A leader of Zimbabwe's opposition described how she was tortured for attending a prayer meeting last month and called for an international campaign to end the abduction, arrests and beatings of opponents of Zimbabwean President Robert Mugabe.
Grace Kwinjeh, who said she is still receiving treatment for an internal head injury and other injuries from the March 11 attack, called herself and a 64-year-old woman who eventually were allowed to go to South Africa for medical treatment "the two lucky ones" because they are out of Zimbabwe.
Kwinjeh spoke on Wednesday at a news conference at the UN Correspondents Association that was organized by the Open Society Initiative for Southern Africa. It is part of the Open Society Institute founded by global philanthropist George Soros.
In Zimbabwe, demonstrations and a national strike in the past month have been thwarted largely by the heavy deployment of police and troops and violent police action that crushed the March 11 prayer meeting that the government said was a political protest banned under sweeping security laws.
Opposition leader Morgan Tsvangirai, who heads the Movement for Democratic Change, and other pro-democracy activists including Kwinjeh, the movement's deputy secretary for international relations, were assaulted by police while under arrest.
Kwinjeh told how she was beaten with an iron bar and lost part of an ear.
"After they tortured me, I stayed for about 72 hours without access to my lawyers," she said.
She said she ended up in hospital under guard by riot police and a gun pointed at her, but the High Court eventually ordered the riot police to leave "since there was no credible case against us."
Because of her head wound, arrangements were made for her and the other woman to go to South Africa, but they were stopped at the airport and spent another four days in hospital under riot police guard before lawyers got a court order for the two to leave for six weeks.
After they landed in South Africa, she said, 28 colleagues were rearrested, tortured, hospitalized and then taken from the hospital to prison where five are in a "very bad state," barely able to move or eat.
"After what I went through, I thought an international campaign for these 28 colleagues" should be launched, said Kwinjeh, who spent five weeks in a South African hospital before flying to New York.
"I really thank God that I'm lucky to be out here to be able to tell my story. But ... I can't tell my story without bringing to attention Zimbabweans who are being attacked every day," she said.
"So far, over 600 of our activists have been abducted. In the Movement for Democratic Change half of our staff have been arrested on charges of treason. So that is the increased repression, that is what the opposition in Zimbabwe is faced with," Kwinjeh said.
::::::
PROBLEMS TO WORK ON:
(1) According to the news report on Grace Kwinjeh, which organization arranged the news conference where she spoke?
(2) Repeat the passage of the news report between "Opposition leader Morgan" and "for six weeks.", inclusive.

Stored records
::::::
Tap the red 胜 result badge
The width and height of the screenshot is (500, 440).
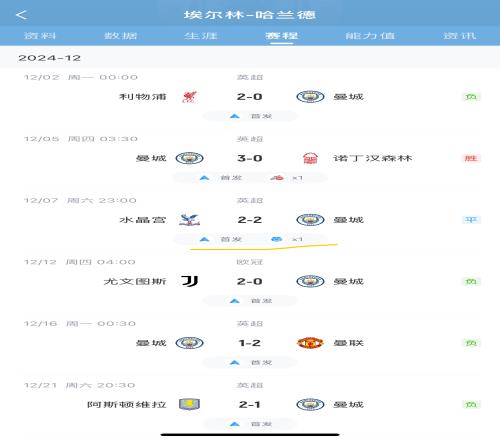click(471, 158)
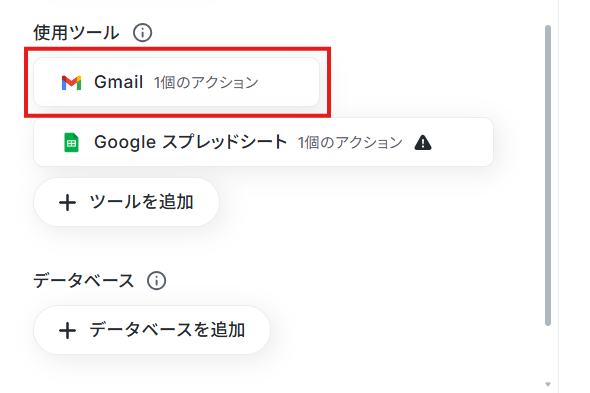Click the 使用ツール section heading
590x393 pixels.
tap(76, 33)
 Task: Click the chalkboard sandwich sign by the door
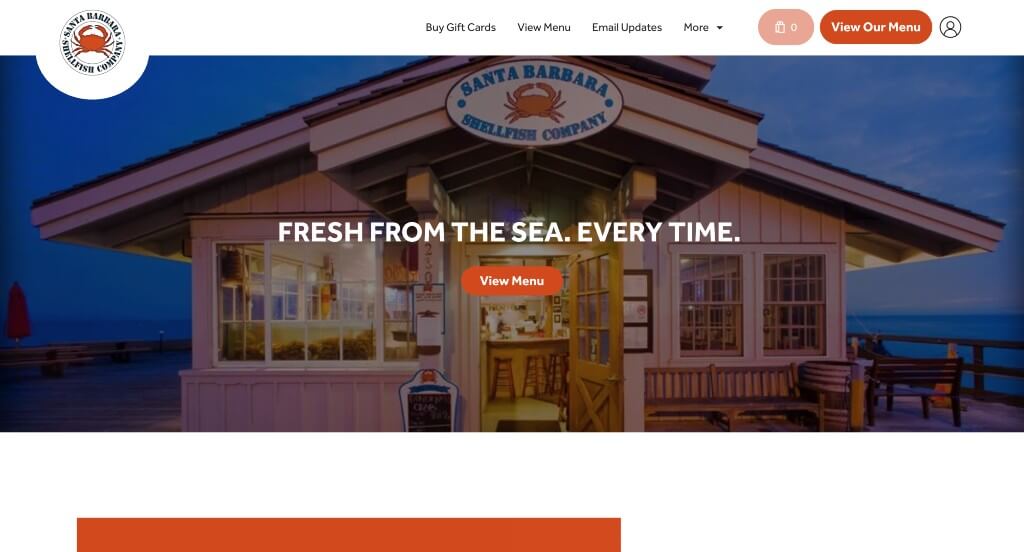pos(429,400)
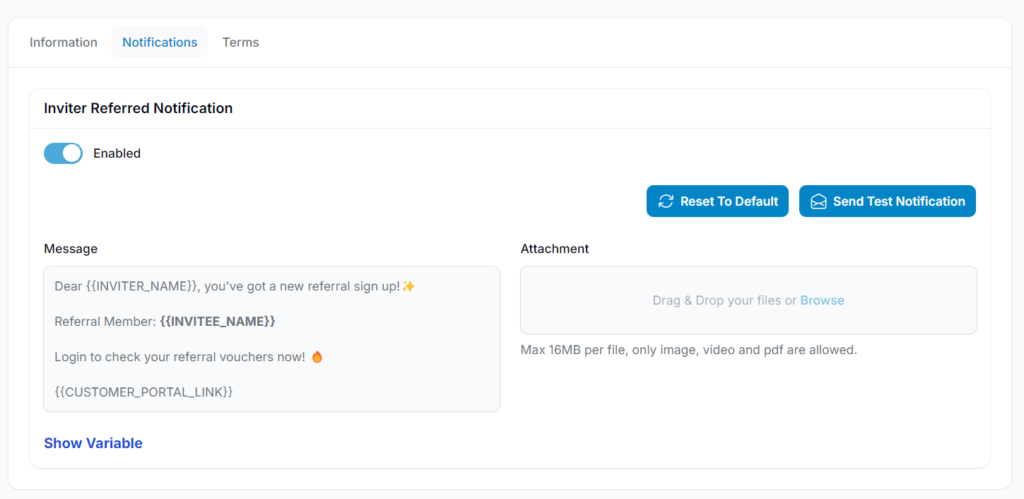The width and height of the screenshot is (1024, 499).
Task: Place cursor on {{CUSTOMER_PORTAL_LINK}} line
Action: tap(144, 393)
::::::
RESPONSES:
(1) The Open Society Initiative for Southern Africa.

(2)
Opposition leader Morgan Tsvangirai, who heads the Movement for Democratic Change, and other pro-democracy activists including Kwinjeh, the movement's deputy secretary for international relations, were assaulted by police while under arrest.
Kwinjeh told how she was beaten with an iron bar and lost part of an ear.
"After they tortured me, I stayed for about 72 hours without access to my lawyers," she said.
She said she ended up in hospital under guard by riot police and a gun pointed at her, but the High Court eventually ordered the riot police to leave "since there was no credible case against us."
Because of her head wound, arrangements were made for her and the other woman to go to South Africa, but they were stopped at the airport and spent another four days in hospital under riot police guard before lawyers got a court order for the two to leave for six weeks.